Dataset entries
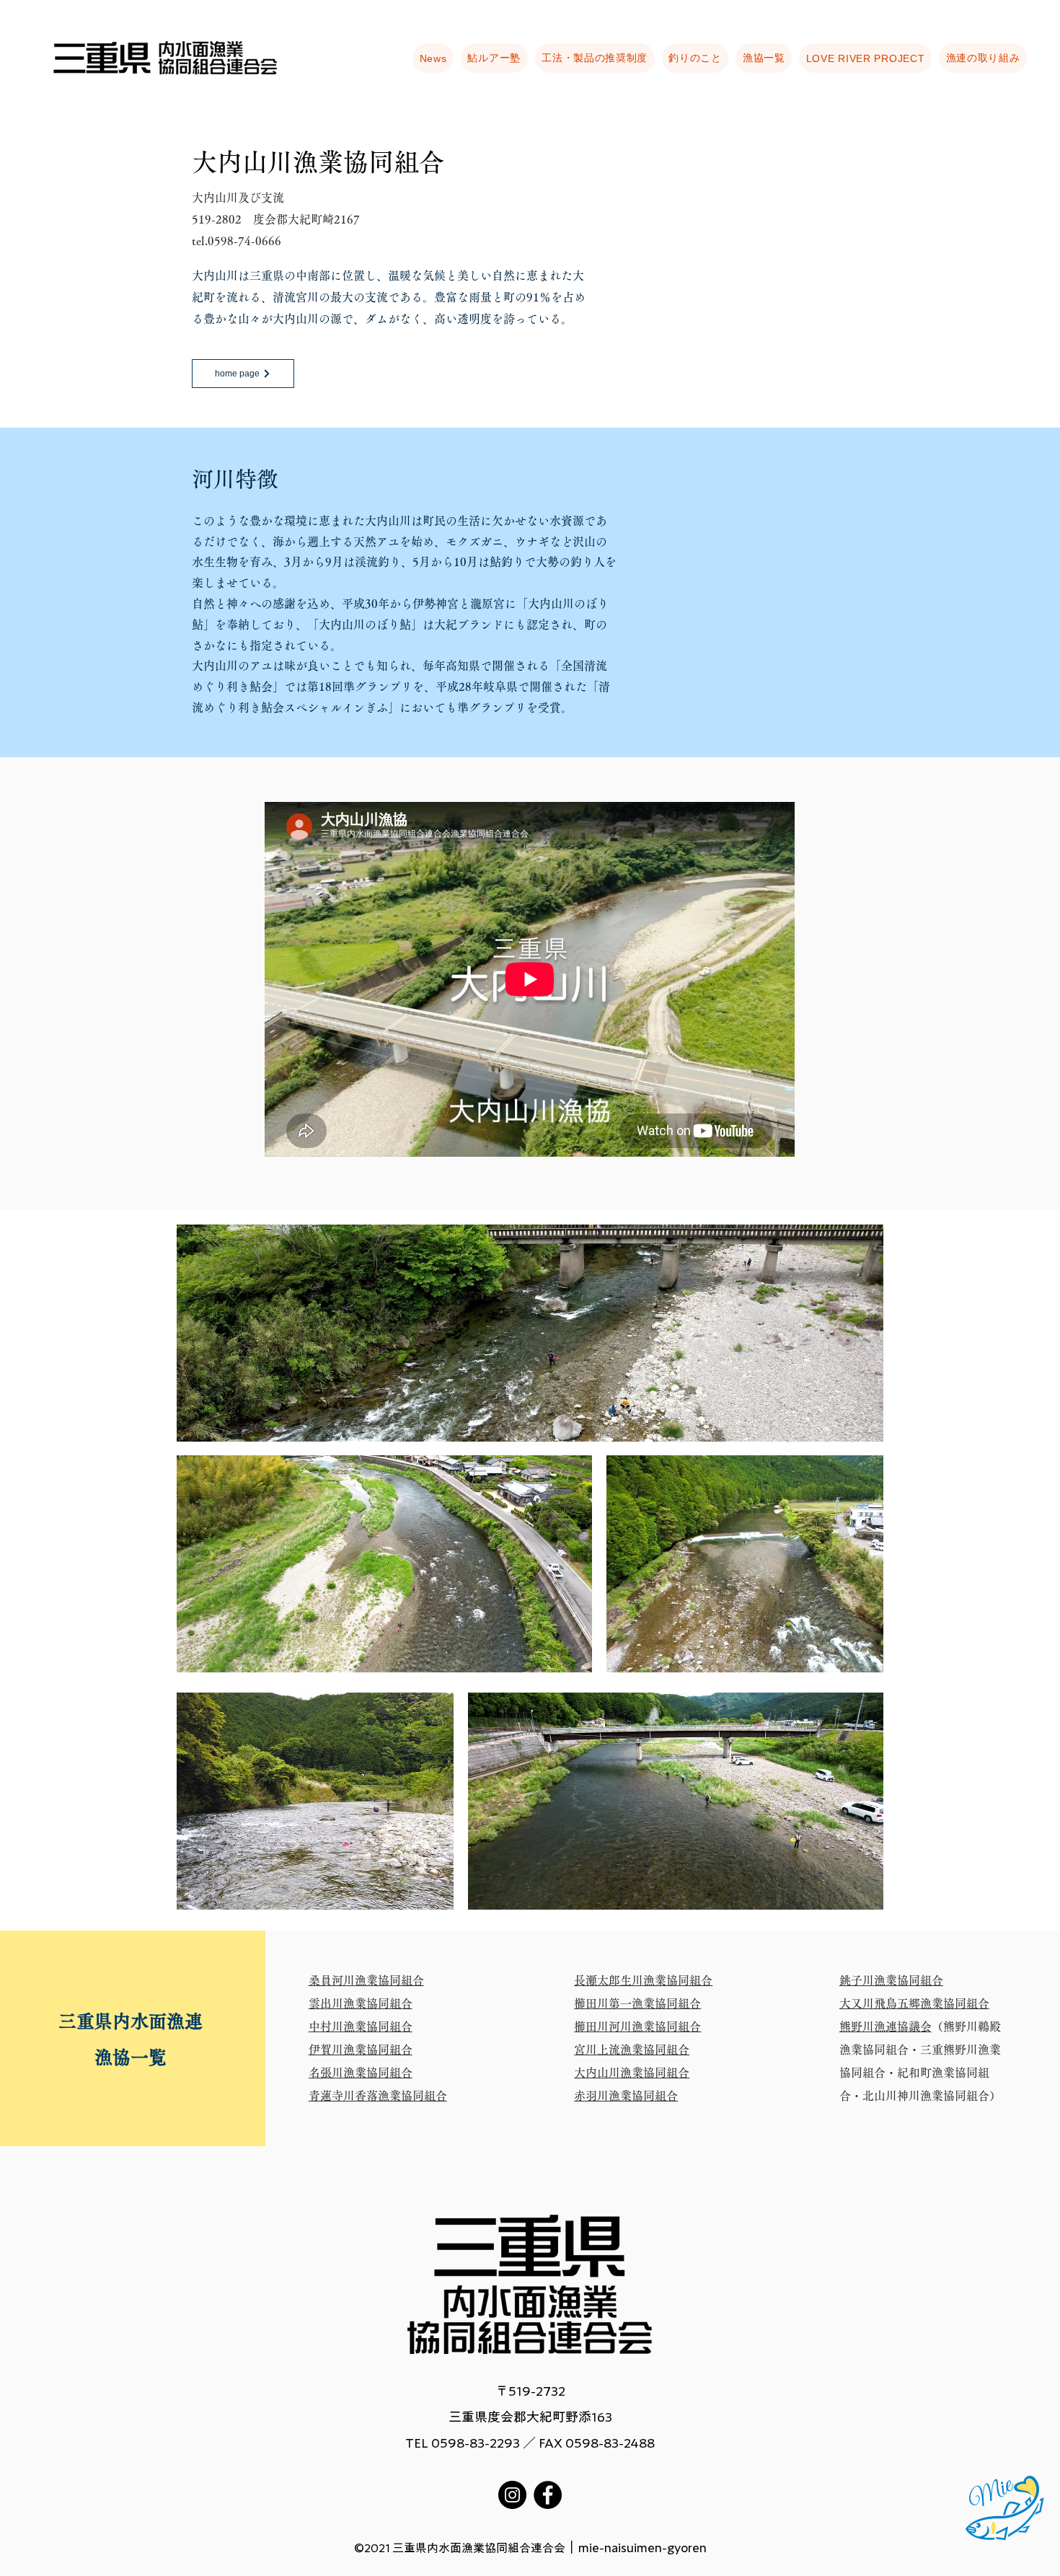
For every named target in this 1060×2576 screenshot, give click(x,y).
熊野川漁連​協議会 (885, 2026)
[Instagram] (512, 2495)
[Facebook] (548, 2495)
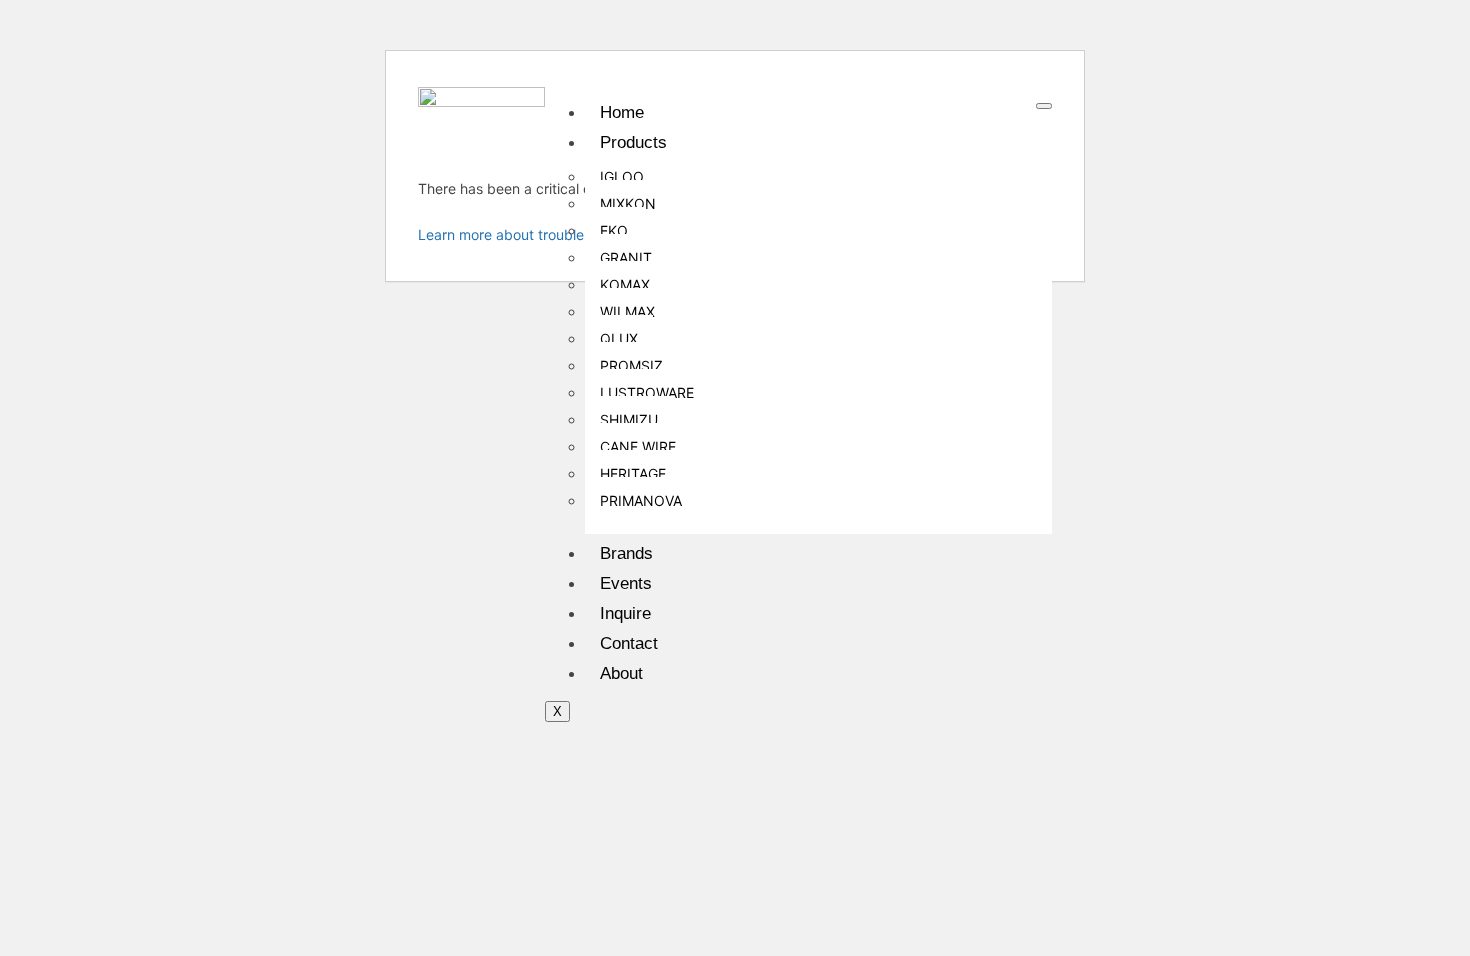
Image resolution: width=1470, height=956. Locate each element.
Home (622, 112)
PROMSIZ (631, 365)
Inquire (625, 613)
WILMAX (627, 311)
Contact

Your assignment: Apart from the pictures, all of the data must be duplicated exactly as shown above.

Output of the exercise:
For every named target in this 1060×2576 screenshot, give click(x,y).
熊野川漁連​協議会 (885, 2026)
[Instagram] (512, 2495)
[Facebook] (548, 2495)
Image resolution: width=1470, height=956. Locate each element.
Home (622, 112)
PROMSIZ (631, 365)
Inquire (625, 613)
WILMAX (627, 311)
Contact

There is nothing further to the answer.